Med-BERT effectively transfers knowledge from massive, unlabeled EHR data to downstream disease prediction, improving accuracy and data efficiency. The model is particularly beneficial in low-data regimes (hundreds to a few thousand samples), enabling competitive performance where conventional deep models struggle. By using ICD-9/10 codes and multi-institutional pretraining, Med-BERT generalizes to external datasets (e.g., Truven), supporting deployment across institutions. Attention visualizations reveal layer-wise syntactic and semantic patterns, enabling interpretability and offering insights into temporal and contextual dependencies across visits. While LR can be competitive at very small sample sizes (<500), Med-BERT’s advantages grow with more data, aligning with clinical needs where moderate sample sizes are attainable. Overall, Med-BERT demonstrates that contextualized embeddings tailored to EHR structure can serve as a general-purpose foundation for diverse clinical prediction tasks.

The study presents Med-BERT, a BERT-style contextualized embedding model tailored to structured EHRs and pretrained on ~28.5M patients. Domain-specific input embeddings and dual pretraining objectives (masked LM and prolonged LOS) enable robust contextual representation learning. Extensive evaluations on diabetes-to-heart failure and pancreatic cancer prediction across Cerner and Truven datasets show consistent AUC improvements, strong performance with limited training data, cross-dataset generalizability, and interpretable attention patterns. Med-BERT can reduce data collection and labeling burdens and accelerate clinical AI development. Future work includes incorporating additional modalities (medications, procedures, labs, time intervals) and exploring alternative contextualized pretraining approaches and task-specific interpretability tools.
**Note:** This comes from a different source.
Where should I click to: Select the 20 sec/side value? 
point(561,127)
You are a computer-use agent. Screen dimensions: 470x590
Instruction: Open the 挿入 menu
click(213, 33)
- Inputs limited to diagnosis codes (ICD-9/10); other modalities (medications, procedures, labs, vitals) were not included in this version. - Time intervals between visits were not modeled explicitly, potentially missing temporal dynamics. - For very small training sizes (<500), traditional models (e.g., logistic regression) can outperform deep models even with Med-BERT, limiting applicability in ultra–low-data settings. - Some implementation details (e.g., exact masking scheme proportions) are inherited from BERT but not fully elaborated; additional design choices may impact performance. - Evaluation focused on two prediction tasks; broader task diversity and prospective validation remain future work.